[Dataset entries]

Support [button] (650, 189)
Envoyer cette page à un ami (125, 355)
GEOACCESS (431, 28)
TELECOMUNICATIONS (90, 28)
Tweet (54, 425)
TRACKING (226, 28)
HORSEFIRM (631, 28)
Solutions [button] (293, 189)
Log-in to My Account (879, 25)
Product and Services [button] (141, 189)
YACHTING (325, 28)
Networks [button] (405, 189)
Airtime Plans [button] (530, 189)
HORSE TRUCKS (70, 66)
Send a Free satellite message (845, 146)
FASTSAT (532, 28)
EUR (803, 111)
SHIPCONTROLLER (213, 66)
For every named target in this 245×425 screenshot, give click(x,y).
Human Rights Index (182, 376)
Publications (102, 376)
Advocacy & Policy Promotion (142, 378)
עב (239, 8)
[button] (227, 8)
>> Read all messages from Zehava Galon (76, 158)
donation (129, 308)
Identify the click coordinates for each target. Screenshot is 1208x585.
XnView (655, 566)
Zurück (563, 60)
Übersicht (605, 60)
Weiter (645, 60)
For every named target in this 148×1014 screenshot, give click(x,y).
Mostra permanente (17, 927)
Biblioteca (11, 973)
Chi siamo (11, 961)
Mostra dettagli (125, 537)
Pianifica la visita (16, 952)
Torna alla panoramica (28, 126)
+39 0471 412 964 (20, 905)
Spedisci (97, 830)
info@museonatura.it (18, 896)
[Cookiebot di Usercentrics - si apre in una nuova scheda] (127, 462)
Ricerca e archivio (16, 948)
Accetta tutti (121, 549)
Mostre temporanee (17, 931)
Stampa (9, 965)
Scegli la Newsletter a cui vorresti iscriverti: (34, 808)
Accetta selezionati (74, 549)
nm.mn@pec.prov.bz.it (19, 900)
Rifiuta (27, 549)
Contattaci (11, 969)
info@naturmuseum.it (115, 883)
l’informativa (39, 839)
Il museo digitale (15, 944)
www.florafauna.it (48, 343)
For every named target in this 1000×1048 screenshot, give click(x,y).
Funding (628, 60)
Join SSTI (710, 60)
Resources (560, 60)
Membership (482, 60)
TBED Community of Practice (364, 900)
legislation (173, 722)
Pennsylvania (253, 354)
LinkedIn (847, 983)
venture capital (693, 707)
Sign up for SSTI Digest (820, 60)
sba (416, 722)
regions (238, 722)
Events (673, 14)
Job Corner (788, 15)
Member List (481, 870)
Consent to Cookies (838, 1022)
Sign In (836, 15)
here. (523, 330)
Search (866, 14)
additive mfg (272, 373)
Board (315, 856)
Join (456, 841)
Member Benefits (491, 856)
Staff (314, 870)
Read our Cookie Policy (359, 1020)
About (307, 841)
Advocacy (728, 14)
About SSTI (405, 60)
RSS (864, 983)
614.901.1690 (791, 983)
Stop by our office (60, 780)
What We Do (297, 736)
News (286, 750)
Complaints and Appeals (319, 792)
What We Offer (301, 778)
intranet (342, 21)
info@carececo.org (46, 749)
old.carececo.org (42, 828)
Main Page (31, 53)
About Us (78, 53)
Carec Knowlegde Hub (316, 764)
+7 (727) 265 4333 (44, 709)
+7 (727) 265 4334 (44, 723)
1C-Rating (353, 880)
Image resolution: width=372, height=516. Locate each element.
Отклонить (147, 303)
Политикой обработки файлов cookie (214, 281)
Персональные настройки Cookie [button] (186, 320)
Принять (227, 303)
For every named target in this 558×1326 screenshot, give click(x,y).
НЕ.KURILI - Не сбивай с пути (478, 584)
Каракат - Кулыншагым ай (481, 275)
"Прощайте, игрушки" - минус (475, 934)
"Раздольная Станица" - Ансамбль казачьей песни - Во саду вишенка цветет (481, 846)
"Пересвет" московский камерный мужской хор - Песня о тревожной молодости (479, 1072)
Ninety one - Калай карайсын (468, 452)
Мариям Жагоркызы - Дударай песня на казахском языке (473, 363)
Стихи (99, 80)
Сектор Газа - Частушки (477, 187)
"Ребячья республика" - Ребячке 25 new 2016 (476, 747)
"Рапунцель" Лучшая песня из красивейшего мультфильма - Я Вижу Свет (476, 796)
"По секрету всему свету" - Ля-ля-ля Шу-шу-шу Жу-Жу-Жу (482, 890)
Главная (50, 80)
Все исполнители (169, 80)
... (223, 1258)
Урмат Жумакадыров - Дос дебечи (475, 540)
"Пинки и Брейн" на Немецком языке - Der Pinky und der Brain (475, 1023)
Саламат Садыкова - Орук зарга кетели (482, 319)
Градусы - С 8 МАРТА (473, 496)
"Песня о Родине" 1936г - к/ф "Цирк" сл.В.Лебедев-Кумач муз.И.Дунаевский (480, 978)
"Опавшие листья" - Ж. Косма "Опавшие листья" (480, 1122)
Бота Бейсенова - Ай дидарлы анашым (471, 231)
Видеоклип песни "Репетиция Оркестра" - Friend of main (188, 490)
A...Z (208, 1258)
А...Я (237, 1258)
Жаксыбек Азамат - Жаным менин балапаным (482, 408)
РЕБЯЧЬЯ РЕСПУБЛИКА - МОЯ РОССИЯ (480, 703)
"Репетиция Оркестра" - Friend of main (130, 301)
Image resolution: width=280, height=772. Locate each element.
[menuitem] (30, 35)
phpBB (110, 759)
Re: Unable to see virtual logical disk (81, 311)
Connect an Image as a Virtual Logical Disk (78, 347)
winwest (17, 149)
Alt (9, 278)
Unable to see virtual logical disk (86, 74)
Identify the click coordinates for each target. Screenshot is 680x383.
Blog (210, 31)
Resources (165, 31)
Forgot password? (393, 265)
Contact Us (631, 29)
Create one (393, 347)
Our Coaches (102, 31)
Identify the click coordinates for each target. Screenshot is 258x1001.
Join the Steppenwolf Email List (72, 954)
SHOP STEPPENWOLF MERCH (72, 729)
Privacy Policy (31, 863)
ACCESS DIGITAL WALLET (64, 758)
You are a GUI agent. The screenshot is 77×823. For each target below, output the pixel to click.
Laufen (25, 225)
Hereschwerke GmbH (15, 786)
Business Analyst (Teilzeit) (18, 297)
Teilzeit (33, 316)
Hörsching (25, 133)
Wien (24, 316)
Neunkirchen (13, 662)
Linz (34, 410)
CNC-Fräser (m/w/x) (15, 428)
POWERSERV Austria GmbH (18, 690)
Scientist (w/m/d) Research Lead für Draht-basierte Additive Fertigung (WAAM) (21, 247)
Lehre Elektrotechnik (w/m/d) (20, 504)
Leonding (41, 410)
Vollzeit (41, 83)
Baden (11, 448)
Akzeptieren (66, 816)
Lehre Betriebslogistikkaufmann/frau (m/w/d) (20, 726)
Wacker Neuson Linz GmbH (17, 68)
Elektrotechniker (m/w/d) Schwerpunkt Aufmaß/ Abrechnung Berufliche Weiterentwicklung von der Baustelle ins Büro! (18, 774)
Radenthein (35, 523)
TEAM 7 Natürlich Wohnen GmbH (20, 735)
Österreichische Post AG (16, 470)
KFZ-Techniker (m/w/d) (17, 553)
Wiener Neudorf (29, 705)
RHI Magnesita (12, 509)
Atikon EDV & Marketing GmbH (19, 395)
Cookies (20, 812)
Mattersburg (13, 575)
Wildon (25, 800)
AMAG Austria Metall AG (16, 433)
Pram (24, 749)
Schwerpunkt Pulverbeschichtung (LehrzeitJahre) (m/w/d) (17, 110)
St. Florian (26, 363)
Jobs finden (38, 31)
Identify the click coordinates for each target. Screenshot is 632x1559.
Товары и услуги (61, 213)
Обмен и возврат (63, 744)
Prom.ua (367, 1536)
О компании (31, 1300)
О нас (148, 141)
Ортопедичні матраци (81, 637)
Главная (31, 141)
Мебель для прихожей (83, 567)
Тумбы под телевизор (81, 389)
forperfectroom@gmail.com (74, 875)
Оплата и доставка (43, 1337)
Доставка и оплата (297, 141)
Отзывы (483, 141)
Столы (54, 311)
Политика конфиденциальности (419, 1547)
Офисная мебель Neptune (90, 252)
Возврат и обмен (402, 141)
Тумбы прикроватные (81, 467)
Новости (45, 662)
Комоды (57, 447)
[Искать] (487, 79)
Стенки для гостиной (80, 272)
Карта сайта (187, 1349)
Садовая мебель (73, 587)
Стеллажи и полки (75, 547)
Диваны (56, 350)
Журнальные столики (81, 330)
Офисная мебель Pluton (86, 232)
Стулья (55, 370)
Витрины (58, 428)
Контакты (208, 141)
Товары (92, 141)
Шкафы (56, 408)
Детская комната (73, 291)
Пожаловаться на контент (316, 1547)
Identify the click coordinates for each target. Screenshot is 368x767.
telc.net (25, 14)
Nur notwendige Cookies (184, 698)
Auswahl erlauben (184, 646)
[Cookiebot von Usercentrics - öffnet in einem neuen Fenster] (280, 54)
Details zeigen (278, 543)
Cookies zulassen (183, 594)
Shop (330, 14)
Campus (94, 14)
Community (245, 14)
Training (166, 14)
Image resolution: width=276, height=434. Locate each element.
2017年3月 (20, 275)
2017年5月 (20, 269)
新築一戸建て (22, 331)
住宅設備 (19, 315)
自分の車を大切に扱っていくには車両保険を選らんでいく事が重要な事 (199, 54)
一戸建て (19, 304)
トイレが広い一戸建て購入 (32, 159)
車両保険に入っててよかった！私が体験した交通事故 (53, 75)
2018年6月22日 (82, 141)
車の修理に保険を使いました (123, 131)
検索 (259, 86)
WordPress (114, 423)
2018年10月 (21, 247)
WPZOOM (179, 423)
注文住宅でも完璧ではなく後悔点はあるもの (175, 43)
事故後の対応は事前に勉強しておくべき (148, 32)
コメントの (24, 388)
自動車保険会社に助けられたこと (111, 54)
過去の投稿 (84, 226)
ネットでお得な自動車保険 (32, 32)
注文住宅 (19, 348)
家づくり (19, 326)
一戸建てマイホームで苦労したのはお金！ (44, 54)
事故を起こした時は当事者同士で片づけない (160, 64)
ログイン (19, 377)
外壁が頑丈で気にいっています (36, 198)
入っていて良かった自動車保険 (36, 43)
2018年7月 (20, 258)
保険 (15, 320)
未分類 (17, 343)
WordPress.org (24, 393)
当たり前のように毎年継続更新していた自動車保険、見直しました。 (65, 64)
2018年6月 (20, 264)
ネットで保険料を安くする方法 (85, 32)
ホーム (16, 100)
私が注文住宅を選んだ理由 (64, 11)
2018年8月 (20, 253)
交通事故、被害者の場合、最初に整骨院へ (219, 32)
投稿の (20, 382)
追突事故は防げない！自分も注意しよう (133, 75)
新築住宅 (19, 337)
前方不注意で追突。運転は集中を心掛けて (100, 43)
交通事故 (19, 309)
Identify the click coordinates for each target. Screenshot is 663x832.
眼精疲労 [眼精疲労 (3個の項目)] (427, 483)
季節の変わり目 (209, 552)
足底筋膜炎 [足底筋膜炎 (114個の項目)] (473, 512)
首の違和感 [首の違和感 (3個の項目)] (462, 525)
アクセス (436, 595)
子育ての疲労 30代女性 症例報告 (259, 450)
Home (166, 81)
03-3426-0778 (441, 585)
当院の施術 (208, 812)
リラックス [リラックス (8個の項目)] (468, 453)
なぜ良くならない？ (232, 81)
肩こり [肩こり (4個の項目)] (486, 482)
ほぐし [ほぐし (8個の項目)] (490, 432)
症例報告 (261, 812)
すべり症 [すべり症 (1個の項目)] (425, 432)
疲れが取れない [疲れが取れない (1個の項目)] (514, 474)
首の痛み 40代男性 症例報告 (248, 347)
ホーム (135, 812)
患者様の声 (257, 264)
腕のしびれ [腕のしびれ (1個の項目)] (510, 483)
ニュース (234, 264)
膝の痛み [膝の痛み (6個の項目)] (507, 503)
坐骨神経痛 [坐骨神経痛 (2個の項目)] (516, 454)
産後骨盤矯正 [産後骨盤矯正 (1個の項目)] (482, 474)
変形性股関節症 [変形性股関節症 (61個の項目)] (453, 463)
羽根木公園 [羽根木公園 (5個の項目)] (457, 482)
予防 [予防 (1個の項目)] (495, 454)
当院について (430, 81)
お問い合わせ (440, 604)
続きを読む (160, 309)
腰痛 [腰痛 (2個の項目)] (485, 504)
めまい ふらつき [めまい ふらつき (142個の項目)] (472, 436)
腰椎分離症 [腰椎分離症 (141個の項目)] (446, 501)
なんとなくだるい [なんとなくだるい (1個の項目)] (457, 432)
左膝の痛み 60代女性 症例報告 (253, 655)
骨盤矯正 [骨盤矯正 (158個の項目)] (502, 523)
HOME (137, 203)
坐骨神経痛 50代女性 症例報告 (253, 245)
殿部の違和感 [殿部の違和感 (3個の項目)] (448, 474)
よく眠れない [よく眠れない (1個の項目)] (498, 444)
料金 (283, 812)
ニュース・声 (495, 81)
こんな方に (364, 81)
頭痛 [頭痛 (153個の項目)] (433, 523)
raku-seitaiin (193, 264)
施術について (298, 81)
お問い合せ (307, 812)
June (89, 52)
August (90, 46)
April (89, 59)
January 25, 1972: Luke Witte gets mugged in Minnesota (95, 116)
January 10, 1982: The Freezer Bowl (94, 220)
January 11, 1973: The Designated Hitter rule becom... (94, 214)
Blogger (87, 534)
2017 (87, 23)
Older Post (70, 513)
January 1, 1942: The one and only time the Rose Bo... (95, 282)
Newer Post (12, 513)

§ **WHAT YOU ARE ASKED TO DO**
Which lines of the data above contain the string "языке"? Copy each of them in full.

§ **IN RESPONSE**
Мариям Жагоркызы - Дударай песня на казахском языке (473, 363)
"Пинки и Брейн" на Немецком языке - Der Pinky und der Brain (475, 1023)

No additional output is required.